Reflecting on that got me thinking – how often do we end up doing things because we have just ‘fallen’ into them? How much of your time is focused on doing stuff that is based on someone else’s agenda? My guess that most folks would say a fair amount?

Now in my case and in this example it ended up being a result – sometimes you need to be pushed in order to generate new experiences and if I had stopped to think, I may not have agreed and missed out on something really special. So there is no science to this – more of an art I would suggest! J

However, there are also many examples in which I have been asked to do something, I have said yes without really thinking or appreciating what was involved, and rued the day I agreed. This is especially true in a work context – being asked to join a particular meeting “because you may have an interesting perspective” Does anyone recognise those sort of traps?

Ok – so we were playing the good citizen, the supportive team member; taking accountability for helping and supporting your colleagues is really important in an effective team. BUT – and it is a big BUT – as often as not, it is not a conscious decision made with an awareness of the implications. The implications are sometimes positive (as I experienced with Sleep Out) but they mostly turn out with you not getting the things that you want to get done, getting frustrated, dissipating energy, depleting will power and generally feeling like you have been unproductive!

So how do we find a way of overcoming that and being more conscious about what we take on or not.

  1. Be clear about what YOUR priorities are – I have mentioned this a number of times in various blogs and \"priorities\"shared articles that cover the topic, but I still meet so many people, teams, functions and organisations that are not crystal clear about what their current priorities are. What are the 4 or 5 absolutely critical things that your time should be spent focussing on.  Without that clarity you cannot make conscious decisions and judgements about where to focus your precious attention. Attention is a scarce resource and what we focus it on gets done – so be clear what you want to get done!
  2. Be present – by that I mean in the moment, aware of what you are experiencing and participating in as it happens. How often is our mind pervaded by thoughts of what needs to happen or what is coming up – it is Sunday evening and our thoughts start to turn to Monday morning for example!  If we aren’t ‘present’ then we are not able to make a sensible decision about how we spend our time, we get side-tracked by the future and forget what we need to focus on right now!
  3. Be clear about the quid pro quo (if there is one) – I think it is only right and proper to be a generous and supportive team member, colleague or friend – but that works both ways! If we are cognisant of our priorities and are thinking in the moment, then we should be able (with discipline and practise) to make a swift judgement on implications and trade-offs.  For the Sleep Out there was no trade off – even if I had been more ‘present’ (and I am clear about my priorities) it was a decision taken with no thought and therefore a missed opportunity to think how I may benefit or what could help me with my priorities in return.  Time and attention is precious as we have observed, it needs to count for something so if you willingly donate your time and attention to something, (like the Sleep Out) then do so consciously.  But is it better to follow the maxim of Stephen Covey – Think Win Win!  How can we both benefit from this opportunity?

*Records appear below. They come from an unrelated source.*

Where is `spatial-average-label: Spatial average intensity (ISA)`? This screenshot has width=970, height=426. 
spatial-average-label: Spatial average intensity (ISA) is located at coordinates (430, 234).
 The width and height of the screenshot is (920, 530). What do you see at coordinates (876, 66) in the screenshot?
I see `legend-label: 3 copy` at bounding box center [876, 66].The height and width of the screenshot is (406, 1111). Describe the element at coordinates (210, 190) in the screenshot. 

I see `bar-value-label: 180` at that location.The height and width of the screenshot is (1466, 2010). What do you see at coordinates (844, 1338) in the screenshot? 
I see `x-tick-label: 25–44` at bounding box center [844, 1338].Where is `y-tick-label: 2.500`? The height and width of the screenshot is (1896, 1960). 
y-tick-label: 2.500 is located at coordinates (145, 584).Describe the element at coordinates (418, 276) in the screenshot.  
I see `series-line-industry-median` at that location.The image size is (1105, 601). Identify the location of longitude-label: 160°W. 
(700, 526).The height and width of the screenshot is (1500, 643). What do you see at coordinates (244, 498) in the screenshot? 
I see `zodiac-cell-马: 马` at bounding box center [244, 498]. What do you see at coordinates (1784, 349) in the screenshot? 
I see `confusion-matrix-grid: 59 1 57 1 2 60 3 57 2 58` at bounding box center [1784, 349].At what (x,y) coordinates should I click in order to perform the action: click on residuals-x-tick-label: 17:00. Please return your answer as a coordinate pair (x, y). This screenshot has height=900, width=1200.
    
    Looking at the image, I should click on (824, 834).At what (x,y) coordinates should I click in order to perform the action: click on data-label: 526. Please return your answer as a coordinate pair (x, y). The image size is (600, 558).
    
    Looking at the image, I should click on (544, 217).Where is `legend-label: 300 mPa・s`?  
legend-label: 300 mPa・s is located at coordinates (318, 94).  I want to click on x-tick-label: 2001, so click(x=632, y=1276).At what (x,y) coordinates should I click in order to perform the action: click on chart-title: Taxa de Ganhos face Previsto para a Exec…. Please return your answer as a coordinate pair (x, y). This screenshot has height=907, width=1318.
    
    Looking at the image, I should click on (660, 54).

Ultimately time is a precious resource and we all need to be focussed on the things that matter for us, for our teams, functions or organisations……………… so finding ways of avoiding getting side-tracked from our agenda is critical!


Comments

2 responses to “3 ways to ensure that time is spent on your agenda and not that of others”

  1. Belonging to everyone avatar
    Belonging to everyone

    As a supportive team member, colleague, friend, mum, wife……………..I struggle with getting an agenda that is mine in the first place! Every piece of me can, at times, seem like it belongs to someone else. And whilst being complete subservient to the world can, at times, be very appealing – please tell me how I can get an agenda that is for ME (without feeling like it’s a completely and utterly selfish ask)!

    My resource is indeed precious, I need to make sure that it’s precious to me 

    1. Richard avatar
      Richard

      Hiya – and thanks for the comments. The reality is it starts with being clear what your agenda actually is – what is it you want to do, to be? That needs to become super compelling in order to fight for your scarce attention and you need to break the loop by creating some initial time to plan how you can focus more of your energy on your agenda. Who do you need to engage, to get onside, to get help from? One small step at a time and progress not perfection!